What you are asked to do — Retype the listing that follows, leaving nothing out.

Records for the exercise —
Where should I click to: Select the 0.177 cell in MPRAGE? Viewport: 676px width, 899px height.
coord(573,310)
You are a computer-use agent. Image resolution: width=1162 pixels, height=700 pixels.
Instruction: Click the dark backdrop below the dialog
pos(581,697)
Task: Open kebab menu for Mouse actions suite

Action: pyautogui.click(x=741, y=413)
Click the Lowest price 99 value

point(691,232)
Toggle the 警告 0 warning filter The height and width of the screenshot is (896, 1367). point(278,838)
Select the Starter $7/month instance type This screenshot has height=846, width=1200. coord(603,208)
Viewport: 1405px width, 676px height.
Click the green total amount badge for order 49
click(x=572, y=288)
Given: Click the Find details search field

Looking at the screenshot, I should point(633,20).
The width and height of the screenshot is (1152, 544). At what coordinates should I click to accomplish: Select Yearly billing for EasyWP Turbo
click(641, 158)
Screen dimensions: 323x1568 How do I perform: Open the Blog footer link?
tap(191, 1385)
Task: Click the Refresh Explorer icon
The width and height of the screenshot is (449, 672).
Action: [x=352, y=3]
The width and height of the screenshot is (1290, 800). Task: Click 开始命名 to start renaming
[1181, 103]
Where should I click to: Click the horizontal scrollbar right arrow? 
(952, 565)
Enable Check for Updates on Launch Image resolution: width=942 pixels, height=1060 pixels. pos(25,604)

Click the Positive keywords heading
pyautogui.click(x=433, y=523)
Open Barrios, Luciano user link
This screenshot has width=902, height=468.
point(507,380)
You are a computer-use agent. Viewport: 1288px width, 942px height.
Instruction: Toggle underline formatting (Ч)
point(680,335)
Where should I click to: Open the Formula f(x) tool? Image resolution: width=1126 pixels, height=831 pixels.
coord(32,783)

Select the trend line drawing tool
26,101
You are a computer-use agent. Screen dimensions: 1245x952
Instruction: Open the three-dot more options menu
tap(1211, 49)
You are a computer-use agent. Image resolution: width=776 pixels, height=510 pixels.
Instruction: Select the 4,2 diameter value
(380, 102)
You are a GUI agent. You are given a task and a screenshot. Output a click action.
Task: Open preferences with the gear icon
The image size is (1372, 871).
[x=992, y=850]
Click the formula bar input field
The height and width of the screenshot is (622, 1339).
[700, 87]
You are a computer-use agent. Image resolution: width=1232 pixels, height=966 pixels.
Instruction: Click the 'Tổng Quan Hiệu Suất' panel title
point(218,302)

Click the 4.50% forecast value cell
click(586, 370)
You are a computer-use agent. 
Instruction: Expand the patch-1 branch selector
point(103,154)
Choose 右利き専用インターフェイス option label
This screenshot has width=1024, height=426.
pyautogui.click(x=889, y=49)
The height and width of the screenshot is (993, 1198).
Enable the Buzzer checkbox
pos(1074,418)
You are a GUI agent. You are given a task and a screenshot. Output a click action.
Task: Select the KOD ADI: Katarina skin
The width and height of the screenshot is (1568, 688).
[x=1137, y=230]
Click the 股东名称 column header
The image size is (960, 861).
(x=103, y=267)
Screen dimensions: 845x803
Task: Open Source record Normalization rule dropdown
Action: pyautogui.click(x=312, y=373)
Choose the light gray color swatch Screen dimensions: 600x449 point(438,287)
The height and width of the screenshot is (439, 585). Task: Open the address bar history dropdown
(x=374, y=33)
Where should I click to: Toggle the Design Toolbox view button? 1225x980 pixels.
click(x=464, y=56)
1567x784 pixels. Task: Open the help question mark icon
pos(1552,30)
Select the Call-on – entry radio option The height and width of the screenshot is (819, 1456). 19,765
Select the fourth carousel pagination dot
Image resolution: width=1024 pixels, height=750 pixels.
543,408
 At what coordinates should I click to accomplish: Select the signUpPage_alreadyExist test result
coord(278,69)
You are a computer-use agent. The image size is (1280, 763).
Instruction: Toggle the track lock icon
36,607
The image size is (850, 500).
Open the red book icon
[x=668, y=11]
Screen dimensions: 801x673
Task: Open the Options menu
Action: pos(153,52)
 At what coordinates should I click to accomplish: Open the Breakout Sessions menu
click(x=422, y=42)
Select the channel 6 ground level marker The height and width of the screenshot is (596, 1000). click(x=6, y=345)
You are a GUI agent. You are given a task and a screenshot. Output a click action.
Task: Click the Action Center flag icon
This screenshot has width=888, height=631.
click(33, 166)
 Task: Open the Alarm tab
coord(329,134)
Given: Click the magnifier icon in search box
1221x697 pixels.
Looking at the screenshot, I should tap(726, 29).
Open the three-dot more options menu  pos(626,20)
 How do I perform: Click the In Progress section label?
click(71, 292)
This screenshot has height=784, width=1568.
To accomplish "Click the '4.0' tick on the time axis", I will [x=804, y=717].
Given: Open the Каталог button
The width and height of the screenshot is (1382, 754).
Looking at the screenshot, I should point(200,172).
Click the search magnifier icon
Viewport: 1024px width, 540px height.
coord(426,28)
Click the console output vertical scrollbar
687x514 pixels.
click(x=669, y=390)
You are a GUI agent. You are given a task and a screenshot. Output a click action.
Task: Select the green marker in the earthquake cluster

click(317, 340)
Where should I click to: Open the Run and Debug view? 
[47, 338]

Response to this exercise —
Where should I click to: Select the 0.177 cell in MPRAGE? Viewport: 676px width, 899px height.
coord(573,310)
You are a computer-use agent. Image resolution: width=1162 pixels, height=700 pixels.
Instruction: Click the dark backdrop below the dialog
pos(581,697)
Task: Open kebab menu for Mouse actions suite

Action: pyautogui.click(x=741, y=413)
Click the Lowest price 99 value

point(691,232)
Toggle the 警告 0 warning filter The height and width of the screenshot is (896, 1367). point(278,838)
Select the Starter $7/month instance type This screenshot has height=846, width=1200. coord(603,208)
Viewport: 1405px width, 676px height.
Click the green total amount badge for order 49
click(x=572, y=288)
Given: Click the Find details search field

Looking at the screenshot, I should point(633,20).
The width and height of the screenshot is (1152, 544). At what coordinates should I click to accomplish: Select Yearly billing for EasyWP Turbo
click(641, 158)
Screen dimensions: 323x1568 How do I perform: Open the Blog footer link?
tap(191, 1385)
Task: Click the Refresh Explorer icon
The width and height of the screenshot is (449, 672).
Action: [x=352, y=3]
The width and height of the screenshot is (1290, 800). Task: Click 开始命名 to start renaming
[1181, 103]
Where should I click to: Click the horizontal scrollbar right arrow? 
(952, 565)
Enable Check for Updates on Launch Image resolution: width=942 pixels, height=1060 pixels. pos(25,604)

Click the Positive keywords heading
pyautogui.click(x=433, y=523)
Open Barrios, Luciano user link
This screenshot has width=902, height=468.
point(507,380)
You are a computer-use agent. Viewport: 1288px width, 942px height.
Instruction: Toggle underline formatting (Ч)
point(680,335)
Where should I click to: Open the Formula f(x) tool? Image resolution: width=1126 pixels, height=831 pixels.
coord(32,783)

Select the trend line drawing tool
26,101
You are a computer-use agent. Screen dimensions: 1245x952
Instruction: Open the three-dot more options menu
tap(1211, 49)
You are a computer-use agent. Image resolution: width=776 pixels, height=510 pixels.
Instruction: Select the 4,2 diameter value
(380, 102)
You are a GUI agent. You are given a task and a screenshot. Output a click action.
Task: Open preferences with the gear icon
The image size is (1372, 871).
[x=992, y=850]
Click the formula bar input field
The height and width of the screenshot is (622, 1339).
[700, 87]
You are a computer-use agent. Image resolution: width=1232 pixels, height=966 pixels.
Instruction: Click the 'Tổng Quan Hiệu Suất' panel title
point(218,302)

Click the 4.50% forecast value cell
click(586, 370)
You are a computer-use agent. 
Instruction: Expand the patch-1 branch selector
point(103,154)
Choose 右利き専用インターフェイス option label
This screenshot has width=1024, height=426.
pyautogui.click(x=889, y=49)
The height and width of the screenshot is (993, 1198).
Enable the Buzzer checkbox
pos(1074,418)
You are a GUI agent. You are given a task and a screenshot. Output a click action.
Task: Select the KOD ADI: Katarina skin
The width and height of the screenshot is (1568, 688).
[x=1137, y=230]
Click the 股东名称 column header
The image size is (960, 861).
(x=103, y=267)
Screen dimensions: 845x803
Task: Open Source record Normalization rule dropdown
Action: pyautogui.click(x=312, y=373)
Choose the light gray color swatch Screen dimensions: 600x449 point(438,287)
The height and width of the screenshot is (439, 585). Task: Open the address bar history dropdown
(x=374, y=33)
Where should I click to: Toggle the Design Toolbox view button? 1225x980 pixels.
click(x=464, y=56)
1567x784 pixels. Task: Open the help question mark icon
pos(1552,30)
Select the Call-on – entry radio option The height and width of the screenshot is (819, 1456). 19,765
Select the fourth carousel pagination dot
Image resolution: width=1024 pixels, height=750 pixels.
543,408
 At what coordinates should I click to accomplish: Select the signUpPage_alreadyExist test result
coord(278,69)
You are a computer-use agent. The image size is (1280, 763).
Instruction: Toggle the track lock icon
36,607
The image size is (850, 500).
Open the red book icon
[x=668, y=11]
Screen dimensions: 801x673
Task: Open the Options menu
Action: pos(153,52)
 At what coordinates should I click to accomplish: Open the Breakout Sessions menu
click(x=422, y=42)
Select the channel 6 ground level marker The height and width of the screenshot is (596, 1000). click(x=6, y=345)
You are a GUI agent. You are given a task and a screenshot. Output a click action.
Task: Click the Action Center flag icon
This screenshot has width=888, height=631.
click(33, 166)
 Task: Open the Alarm tab
coord(329,134)
Given: Click the magnifier icon in search box
1221x697 pixels.
Looking at the screenshot, I should tap(726, 29).
Open the three-dot more options menu  pos(626,20)
 How do I perform: Click the In Progress section label?
click(71, 292)
This screenshot has height=784, width=1568.
To accomplish "Click the '4.0' tick on the time axis", I will [x=804, y=717].
Given: Open the Каталог button
The width and height of the screenshot is (1382, 754).
Looking at the screenshot, I should point(200,172).
Click the search magnifier icon
Viewport: 1024px width, 540px height.
coord(426,28)
Click the console output vertical scrollbar
687x514 pixels.
click(x=669, y=390)
You are a GUI agent. You are given a task and a screenshot. Output a click action.
Task: Select the green marker in the earthquake cluster

click(317, 340)
Where should I click to: Open the Run and Debug view? 
[47, 338]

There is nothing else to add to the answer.